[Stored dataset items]
BEGIN

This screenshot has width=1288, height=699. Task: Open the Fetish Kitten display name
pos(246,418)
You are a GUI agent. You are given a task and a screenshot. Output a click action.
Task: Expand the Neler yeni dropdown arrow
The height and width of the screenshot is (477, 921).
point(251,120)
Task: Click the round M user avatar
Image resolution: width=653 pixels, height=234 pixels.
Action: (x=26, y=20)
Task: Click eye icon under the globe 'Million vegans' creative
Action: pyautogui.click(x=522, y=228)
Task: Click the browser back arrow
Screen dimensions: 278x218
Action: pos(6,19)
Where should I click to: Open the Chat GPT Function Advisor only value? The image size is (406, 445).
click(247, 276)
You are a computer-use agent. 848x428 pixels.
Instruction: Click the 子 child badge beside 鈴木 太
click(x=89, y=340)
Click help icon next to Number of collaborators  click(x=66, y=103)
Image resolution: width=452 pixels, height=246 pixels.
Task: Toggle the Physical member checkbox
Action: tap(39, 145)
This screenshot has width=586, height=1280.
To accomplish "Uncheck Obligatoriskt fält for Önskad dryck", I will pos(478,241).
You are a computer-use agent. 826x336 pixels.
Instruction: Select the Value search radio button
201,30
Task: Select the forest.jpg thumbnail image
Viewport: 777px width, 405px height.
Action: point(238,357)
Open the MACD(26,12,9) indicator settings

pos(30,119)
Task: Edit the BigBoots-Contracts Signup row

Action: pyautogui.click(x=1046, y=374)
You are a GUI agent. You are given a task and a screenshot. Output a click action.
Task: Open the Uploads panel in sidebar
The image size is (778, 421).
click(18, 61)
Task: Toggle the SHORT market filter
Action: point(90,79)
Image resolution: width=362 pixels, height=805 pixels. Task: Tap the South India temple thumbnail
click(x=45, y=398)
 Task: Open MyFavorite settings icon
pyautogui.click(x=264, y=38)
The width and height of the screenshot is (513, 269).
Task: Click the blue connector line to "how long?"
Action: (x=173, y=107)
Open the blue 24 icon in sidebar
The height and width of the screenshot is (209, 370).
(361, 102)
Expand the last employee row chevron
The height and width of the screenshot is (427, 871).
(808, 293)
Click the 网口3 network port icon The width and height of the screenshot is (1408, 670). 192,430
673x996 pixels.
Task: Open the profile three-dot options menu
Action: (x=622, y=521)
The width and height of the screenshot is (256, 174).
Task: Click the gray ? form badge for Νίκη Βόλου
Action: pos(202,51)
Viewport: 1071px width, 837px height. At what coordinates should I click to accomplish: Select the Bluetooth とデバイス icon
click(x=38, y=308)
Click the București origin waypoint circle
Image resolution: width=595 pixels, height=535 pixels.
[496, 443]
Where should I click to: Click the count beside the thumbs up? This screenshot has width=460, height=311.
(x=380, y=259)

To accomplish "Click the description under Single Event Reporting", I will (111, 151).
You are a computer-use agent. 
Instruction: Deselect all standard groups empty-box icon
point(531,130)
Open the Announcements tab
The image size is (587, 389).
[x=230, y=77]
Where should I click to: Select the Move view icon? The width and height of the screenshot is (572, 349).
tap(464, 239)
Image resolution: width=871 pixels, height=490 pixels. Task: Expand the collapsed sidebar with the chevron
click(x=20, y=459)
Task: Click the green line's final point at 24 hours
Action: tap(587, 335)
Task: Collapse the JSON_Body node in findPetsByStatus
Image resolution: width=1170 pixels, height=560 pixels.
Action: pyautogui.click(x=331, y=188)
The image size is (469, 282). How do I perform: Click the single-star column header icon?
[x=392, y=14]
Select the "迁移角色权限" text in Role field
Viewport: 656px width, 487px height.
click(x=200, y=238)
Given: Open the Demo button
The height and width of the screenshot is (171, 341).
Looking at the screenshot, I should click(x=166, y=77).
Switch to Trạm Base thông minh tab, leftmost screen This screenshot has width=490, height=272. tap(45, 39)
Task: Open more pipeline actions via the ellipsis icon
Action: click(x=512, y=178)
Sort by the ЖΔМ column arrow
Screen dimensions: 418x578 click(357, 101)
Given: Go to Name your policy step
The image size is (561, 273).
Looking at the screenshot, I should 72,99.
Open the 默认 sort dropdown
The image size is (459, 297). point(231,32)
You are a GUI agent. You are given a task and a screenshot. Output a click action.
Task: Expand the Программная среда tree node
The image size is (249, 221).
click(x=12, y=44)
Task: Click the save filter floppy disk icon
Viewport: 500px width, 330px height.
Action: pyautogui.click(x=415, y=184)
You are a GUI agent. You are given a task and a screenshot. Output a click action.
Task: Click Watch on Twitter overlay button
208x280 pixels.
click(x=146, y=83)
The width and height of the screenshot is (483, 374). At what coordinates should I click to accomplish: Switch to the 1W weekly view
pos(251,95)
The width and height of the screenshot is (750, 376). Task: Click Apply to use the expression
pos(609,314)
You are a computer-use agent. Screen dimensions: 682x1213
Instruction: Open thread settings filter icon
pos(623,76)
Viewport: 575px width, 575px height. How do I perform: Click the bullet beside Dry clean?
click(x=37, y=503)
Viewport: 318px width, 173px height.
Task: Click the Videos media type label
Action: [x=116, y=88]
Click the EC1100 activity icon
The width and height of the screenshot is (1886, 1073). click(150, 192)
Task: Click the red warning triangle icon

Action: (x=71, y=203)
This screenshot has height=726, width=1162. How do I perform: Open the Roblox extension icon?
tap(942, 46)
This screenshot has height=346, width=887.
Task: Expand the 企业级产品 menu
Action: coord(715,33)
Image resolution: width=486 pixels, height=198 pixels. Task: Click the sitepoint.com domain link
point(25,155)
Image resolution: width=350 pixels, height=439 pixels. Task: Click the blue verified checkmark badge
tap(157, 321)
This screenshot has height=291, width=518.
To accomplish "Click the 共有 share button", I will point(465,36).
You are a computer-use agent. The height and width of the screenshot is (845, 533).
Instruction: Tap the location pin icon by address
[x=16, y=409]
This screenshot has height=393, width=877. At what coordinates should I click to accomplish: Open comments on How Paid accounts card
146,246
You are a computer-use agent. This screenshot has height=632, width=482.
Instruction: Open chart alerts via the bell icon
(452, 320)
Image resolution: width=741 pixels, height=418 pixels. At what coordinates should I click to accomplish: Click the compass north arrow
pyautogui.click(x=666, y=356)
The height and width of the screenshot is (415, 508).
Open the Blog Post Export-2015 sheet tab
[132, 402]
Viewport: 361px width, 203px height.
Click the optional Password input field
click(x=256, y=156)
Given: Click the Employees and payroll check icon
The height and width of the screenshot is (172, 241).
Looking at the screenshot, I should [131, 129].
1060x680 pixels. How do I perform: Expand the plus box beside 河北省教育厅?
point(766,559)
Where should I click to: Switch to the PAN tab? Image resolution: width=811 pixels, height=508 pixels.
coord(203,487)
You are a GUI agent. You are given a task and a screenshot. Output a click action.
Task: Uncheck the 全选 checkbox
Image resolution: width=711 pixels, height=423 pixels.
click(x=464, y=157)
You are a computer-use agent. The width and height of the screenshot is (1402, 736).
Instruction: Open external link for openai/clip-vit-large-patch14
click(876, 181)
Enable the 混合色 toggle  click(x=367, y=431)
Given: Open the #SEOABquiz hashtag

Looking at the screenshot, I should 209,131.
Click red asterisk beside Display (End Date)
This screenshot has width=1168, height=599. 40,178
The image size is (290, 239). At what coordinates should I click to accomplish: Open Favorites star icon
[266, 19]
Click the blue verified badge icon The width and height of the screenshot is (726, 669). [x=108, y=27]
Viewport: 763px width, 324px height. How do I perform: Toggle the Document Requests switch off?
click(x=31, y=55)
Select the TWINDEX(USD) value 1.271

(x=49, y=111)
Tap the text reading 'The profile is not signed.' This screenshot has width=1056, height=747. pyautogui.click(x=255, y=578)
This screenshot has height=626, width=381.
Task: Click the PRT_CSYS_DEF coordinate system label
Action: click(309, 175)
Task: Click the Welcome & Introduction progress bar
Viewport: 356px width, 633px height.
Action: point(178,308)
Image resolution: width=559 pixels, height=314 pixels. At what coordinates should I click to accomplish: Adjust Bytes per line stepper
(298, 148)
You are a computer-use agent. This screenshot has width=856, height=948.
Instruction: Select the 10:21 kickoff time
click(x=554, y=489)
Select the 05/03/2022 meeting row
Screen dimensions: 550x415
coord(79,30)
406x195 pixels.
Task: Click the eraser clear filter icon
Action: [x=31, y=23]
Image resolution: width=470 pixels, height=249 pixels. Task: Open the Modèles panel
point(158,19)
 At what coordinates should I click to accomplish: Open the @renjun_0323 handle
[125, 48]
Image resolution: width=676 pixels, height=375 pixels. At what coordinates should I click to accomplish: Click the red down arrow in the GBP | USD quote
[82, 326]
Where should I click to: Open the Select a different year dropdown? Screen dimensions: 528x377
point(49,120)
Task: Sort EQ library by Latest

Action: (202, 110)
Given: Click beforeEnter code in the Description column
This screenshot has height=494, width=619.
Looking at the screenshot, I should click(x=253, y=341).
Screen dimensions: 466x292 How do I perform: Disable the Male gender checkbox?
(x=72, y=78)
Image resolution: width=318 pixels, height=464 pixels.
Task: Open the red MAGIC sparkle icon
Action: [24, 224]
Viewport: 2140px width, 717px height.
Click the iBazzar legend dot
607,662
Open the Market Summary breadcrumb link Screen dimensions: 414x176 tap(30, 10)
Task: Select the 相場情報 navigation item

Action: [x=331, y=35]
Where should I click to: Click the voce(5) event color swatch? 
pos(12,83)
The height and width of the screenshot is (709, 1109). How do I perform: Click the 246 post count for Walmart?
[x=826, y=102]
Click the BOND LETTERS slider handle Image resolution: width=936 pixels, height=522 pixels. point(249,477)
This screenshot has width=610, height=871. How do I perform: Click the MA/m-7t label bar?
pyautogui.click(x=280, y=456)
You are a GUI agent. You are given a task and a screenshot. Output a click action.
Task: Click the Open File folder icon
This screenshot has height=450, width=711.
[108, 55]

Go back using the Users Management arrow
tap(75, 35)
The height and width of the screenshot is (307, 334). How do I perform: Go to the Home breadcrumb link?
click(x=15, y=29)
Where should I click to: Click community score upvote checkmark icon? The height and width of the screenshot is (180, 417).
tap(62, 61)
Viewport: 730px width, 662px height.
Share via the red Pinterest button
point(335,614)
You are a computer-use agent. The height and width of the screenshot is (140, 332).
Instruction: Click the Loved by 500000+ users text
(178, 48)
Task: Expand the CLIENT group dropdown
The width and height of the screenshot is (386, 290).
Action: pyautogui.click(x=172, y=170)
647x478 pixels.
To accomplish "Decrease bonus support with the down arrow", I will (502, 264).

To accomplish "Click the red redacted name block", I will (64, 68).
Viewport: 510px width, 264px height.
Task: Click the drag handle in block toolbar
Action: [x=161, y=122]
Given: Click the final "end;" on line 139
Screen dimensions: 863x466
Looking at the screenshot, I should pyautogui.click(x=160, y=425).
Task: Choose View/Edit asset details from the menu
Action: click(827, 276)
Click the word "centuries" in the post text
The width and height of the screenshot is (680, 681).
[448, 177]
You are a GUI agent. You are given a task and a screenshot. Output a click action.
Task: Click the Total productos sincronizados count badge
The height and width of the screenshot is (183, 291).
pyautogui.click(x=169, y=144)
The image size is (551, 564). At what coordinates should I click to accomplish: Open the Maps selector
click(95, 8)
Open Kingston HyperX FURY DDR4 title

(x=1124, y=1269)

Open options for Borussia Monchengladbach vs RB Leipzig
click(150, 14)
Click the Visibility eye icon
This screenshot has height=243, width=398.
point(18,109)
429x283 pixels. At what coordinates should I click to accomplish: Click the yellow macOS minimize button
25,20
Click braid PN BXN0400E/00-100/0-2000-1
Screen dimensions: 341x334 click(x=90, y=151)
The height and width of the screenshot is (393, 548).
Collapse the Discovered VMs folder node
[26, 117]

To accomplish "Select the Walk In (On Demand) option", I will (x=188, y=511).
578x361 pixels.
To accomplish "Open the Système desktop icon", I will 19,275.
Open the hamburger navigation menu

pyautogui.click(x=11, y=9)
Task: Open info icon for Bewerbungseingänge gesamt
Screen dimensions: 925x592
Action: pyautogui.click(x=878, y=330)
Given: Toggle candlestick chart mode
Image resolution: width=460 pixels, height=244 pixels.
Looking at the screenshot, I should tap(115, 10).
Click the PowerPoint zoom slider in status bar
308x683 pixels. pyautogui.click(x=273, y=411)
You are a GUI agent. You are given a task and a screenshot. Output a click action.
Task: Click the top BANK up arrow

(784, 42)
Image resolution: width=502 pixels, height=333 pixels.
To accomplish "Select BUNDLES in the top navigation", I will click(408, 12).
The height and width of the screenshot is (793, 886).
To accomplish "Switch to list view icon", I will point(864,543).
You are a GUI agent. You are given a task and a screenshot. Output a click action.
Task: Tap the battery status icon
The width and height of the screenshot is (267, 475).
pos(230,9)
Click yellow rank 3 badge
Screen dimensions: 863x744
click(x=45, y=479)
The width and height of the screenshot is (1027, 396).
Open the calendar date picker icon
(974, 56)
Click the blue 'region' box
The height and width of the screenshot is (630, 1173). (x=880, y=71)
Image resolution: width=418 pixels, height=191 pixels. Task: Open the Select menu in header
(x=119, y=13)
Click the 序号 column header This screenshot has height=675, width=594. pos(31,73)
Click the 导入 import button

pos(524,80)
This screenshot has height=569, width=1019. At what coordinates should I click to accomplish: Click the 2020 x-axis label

END

● **YOUR TASK**: Search the data above for the word "computer" and show every line that has it.

● **SOLUTION TO THIS TASK**:
You are a computer-use agent. 848x428 pixels.
You are a computer-use agent. 826x336 pixels.
You are a computer-use agent. 
You are a computer-use agent. Screen dimensions: 682x1213
You are a computer-use agent. The height and width of the screenshot is (845, 533).
You are a computer-use agent. This screenshot has height=632, width=482.
You are a computer-use agent. The width and height of the screenshot is (1402, 736).
You are a computer-use agent. This screenshot has width=856, height=948.
You are a computer-use agent. The height and width of the screenshot is (140, 332).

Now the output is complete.